8. CronJobs for Scheduled Tasks [01:34:03 - 01:37:21]

  • Introduced CronJob as Kubernetes equivalent of Linux cron.
  • Created YAML with schedule: "* * * * *" → runs job every minute.
  • Job runs a container that prints “Hello from cluster” to stdout.
  • Observed job creation → pod execution → completion → automatic cleanup.
  • Use cases: backups, cleanup scripts, periodic data sync.

9. Kubernetes Networking and Services [01:41:26 - 01:51:11]

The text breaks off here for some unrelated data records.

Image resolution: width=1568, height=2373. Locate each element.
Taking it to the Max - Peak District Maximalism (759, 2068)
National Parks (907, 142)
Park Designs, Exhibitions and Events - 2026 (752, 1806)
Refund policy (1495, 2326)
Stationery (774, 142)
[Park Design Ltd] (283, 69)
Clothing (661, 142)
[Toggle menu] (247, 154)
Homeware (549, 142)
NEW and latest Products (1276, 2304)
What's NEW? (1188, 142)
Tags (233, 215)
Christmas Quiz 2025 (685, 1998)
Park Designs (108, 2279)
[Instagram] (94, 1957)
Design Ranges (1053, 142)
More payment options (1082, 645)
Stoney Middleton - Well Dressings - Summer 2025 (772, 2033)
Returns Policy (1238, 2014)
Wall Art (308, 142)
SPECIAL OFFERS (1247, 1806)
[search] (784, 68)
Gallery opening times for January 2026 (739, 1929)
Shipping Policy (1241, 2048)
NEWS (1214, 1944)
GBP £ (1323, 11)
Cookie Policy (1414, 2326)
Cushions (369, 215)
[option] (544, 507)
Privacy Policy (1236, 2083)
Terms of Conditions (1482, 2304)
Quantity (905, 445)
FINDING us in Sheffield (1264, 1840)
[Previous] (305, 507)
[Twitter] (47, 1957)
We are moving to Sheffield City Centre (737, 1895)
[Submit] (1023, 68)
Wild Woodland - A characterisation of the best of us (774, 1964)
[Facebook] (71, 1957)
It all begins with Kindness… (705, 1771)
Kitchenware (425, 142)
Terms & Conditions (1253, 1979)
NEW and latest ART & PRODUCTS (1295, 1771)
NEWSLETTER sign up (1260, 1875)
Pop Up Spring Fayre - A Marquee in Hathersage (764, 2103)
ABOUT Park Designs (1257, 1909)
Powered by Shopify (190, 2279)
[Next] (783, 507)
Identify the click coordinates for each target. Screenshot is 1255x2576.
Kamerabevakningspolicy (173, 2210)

  • Explained dynamic pod IPs → necessitates Services for stable access.
  • Defined Service types:
    • ClusterIP (default): Internal cluster IP; accessible only within cluster.
    • NodePort: Exposes service on static port (30000–32767) on all nodes → accessible via <node-ip>:<port>.
    • LoadBalancer: External cloud load balancer (e.g., AWS ELB); provisioned automatically.
  • Demonstrated service-to-pod mapping via label selectors (app=blue).
  • Clarified role of kube-proxy: manages iptables/IPVS rules to route traffic from Service to pods.
  • Noted that LoadBalancer and NodePort are for external access; ClusterIP for internal.
  • Mentioned Ingress controllers as next topic (to be covered later).

Appendix

Key Principles

  • Deployments > Pods: Always use Deployments for production workloads to enable scaling, rolling updates, and self-healing.
  • Labels & Selectors: Essential for organizing and targeting resources (pods, services, deployments).
  • Ephemeral Storage: emptyDir volumes are tied to pod lifecycle; data is lost on pod deletion.
  • Health Probes: Critical for reliability; use liveness for restarts, readiness for traffic routing, startup for slow apps.
  • Services as Abstraction: Services provide stable endpoints despite changing pod IPs.

Tools Used

  • kubectl get pods, describe pod, exec, logs
  • kubectl apply -f, kubectl set image, kubectl rollout undo/history
  • kubectl label, kubectl scale
  • kubectl get services, kubectl get deployments, kubectl get cronjobs

Common Pitfalls

  • Incorrect YAML filename (prod.yaml instead of pod.yaml) → command silently fails.
  • Using non-existent paths in HTTP probes → crash loop backoff.
  • Misconfigured security groups or storage limits on worker nodes → pod creation failures.
  • Assuming static IPs for pods → always use Services for stable access.

Practice Suggestions

  • Recreate all labs manually: create pod → troubleshoot → convert to deployment → update image → rollback → add probes → expose via NodePort.
  • Experiment with different probe configurations (HTTP, TCP, exec).
  • Practice label filtering with multiple labels (app=frontend,env=prod).
  • Try creating a CronJob that backs up a file to a persistent volume.